**Exercise**:
Copy nothing from the entries below except the lines from the one containing "Switch to the Teams" through the one containing "You are a GUI", and copy those exactly.
━━━ Data for the task
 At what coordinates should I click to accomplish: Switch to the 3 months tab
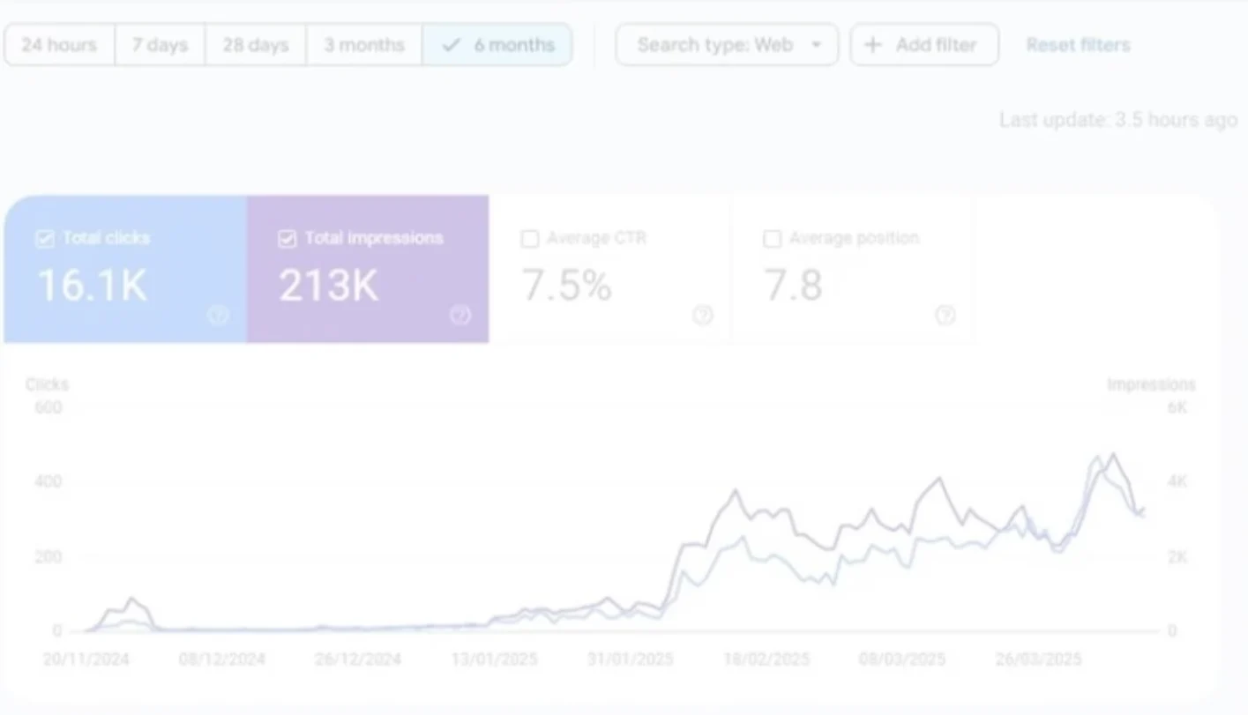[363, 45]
━━━━━━
━━━ Data for the task
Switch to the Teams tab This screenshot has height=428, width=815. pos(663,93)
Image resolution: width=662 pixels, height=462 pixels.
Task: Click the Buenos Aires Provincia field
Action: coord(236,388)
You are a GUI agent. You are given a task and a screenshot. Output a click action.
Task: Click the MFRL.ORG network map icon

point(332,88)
━━━━━━
**Response area**:
Switch to the Teams tab This screenshot has height=428, width=815. pos(663,93)
Image resolution: width=662 pixels, height=462 pixels.
Task: Click the Buenos Aires Provincia field
Action: coord(236,388)
You are a GUI agent. You are given a task and a screenshot. Output a click action.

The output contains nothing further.